EXERCISE 1:
Answer these from the article on the film Jo and the Boy:
(a) Who directed the film?
(b) Which actor plays Criz?
(c) How many awards did the film win at the 2015 Kerala State Film Awards?
EXERCISE 2: In the article on the film Jo and the Boy, reproduce the passage from "Jo and the Boy" up to and including "Appan (Jo's Friend)".

DOCUMENT SECTION:
* START *
Jo and the Boy is a 2015 Malayalam film directed by Rojin Thomas. It stars Manju Warrier and Master Sanoop or Sanoop Santhosh in lead roles. Music is by Rahul Subramaniam. The film won two awards at 2015 Kerala State Film Awards. The movie failed at box-office.

Plot
Joanne Mary Jo is interested in animation from childhood. Her dream\aim is to become a well known animator and create an animation character that can interact with its fans. Her attempts to become successful in the animation field fails, but she didn't give it up.  A boy named Criz shifts into the neighbourhood she stays in. She creates an animation character from Crizs mannerisms. The animation character that Joanne had created becomes popular worldwide. But problems start evolving in their friendship.

Cast
 Manju Warrier as Joanne Mary AKA Jo
 Sanoop Santhosh as Criz
 Kiran Aravindakshan as Appan (Jo's Friend)
* END *
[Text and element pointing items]
* START *
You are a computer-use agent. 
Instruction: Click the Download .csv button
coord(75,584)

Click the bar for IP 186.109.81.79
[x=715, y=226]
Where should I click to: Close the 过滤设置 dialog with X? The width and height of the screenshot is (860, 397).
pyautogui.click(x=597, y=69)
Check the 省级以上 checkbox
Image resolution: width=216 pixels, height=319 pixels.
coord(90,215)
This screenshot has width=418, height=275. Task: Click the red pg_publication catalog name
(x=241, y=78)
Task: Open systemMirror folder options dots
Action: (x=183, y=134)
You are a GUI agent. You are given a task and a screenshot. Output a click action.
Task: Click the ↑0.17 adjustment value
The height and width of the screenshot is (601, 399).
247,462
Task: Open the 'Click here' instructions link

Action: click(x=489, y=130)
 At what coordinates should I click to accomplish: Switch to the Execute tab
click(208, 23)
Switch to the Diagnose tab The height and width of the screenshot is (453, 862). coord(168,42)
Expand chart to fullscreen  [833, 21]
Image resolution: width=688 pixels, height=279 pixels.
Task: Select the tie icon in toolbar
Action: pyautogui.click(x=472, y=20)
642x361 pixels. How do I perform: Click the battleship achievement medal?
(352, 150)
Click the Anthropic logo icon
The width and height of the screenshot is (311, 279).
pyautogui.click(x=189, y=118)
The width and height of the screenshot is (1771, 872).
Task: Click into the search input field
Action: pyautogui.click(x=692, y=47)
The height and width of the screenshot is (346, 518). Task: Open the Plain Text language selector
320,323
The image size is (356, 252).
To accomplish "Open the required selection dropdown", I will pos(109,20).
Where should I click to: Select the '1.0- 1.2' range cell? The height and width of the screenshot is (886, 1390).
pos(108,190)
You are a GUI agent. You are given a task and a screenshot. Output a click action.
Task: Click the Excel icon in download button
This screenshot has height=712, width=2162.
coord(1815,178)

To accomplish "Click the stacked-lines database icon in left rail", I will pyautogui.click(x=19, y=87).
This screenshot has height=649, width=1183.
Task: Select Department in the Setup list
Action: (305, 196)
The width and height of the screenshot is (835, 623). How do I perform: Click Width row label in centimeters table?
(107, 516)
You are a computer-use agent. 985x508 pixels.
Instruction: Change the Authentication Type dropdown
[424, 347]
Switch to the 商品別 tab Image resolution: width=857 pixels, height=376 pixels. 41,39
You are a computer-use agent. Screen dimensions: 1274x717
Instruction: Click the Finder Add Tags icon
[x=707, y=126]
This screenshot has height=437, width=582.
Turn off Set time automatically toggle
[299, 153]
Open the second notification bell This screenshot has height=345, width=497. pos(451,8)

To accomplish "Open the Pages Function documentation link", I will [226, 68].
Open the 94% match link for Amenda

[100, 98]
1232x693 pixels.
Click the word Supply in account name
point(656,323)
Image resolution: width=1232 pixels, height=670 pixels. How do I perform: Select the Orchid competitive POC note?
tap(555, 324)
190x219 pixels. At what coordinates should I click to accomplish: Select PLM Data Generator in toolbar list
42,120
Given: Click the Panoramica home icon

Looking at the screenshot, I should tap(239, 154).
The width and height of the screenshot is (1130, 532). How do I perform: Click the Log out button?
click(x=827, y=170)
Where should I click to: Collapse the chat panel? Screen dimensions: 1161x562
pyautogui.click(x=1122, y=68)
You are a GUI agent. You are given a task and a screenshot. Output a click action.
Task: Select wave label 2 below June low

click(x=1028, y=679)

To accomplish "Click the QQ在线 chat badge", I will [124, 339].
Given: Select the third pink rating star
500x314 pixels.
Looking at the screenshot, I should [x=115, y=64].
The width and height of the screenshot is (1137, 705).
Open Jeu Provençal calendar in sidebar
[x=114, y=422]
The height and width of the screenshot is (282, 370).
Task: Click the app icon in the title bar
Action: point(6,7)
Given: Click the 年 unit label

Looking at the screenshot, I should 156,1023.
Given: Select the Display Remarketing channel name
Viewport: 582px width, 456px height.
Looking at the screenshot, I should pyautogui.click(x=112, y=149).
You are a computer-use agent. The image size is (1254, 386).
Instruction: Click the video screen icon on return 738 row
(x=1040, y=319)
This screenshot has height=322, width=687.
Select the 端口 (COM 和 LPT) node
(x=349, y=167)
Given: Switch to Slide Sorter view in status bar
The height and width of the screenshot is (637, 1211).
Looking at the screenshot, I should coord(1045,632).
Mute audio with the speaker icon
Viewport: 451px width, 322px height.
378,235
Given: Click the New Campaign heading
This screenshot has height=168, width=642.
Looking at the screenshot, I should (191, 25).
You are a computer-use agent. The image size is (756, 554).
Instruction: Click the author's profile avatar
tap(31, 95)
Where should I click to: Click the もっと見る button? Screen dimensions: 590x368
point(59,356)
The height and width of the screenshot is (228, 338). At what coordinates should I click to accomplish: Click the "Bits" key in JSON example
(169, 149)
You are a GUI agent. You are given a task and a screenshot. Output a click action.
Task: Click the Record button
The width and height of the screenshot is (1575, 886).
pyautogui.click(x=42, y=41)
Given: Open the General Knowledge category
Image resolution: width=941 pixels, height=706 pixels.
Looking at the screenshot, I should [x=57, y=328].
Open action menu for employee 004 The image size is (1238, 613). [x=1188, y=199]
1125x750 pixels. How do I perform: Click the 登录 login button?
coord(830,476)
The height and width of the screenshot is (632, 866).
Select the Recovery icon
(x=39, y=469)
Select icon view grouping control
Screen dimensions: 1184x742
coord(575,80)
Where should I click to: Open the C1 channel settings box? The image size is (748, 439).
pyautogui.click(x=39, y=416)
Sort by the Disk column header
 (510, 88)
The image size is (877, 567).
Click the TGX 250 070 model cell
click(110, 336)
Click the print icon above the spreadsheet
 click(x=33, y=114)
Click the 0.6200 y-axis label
* END *
TASK OUTPUT 1:
(a) Rojin Thomas
(b) Sanoop Santhosh
(c) Two

TASK OUTPUT 2:
Jo and the Boy is a 2015 Malayalam film directed by Rojin Thomas. It stars Manju Warrier and Master Sanoop or Sanoop Santhosh in lead roles. Music is by Rahul Subramaniam. The film won two awards at 2015 Kerala State Film Awards. The movie failed at box-office.

Plot
Joanne Mary Jo is interested in animation from childhood. Her dream\aim is to become a well known animator and create an animation character that can interact with its fans. Her attempts to become successful in the animation field fails, but she didn't give it up.  A boy named Criz shifts into the neighbourhood she stays in. She creates an animation character from Crizs mannerisms. The animation character that Joanne had created becomes popular worldwide. But problems start evolving in their friendship.

Cast
 Manju Warrier as Joanne Mary AKA Jo
 Sanoop Santhosh as Criz
 Kiran Aravindakshan as Appan (Jo's Friend)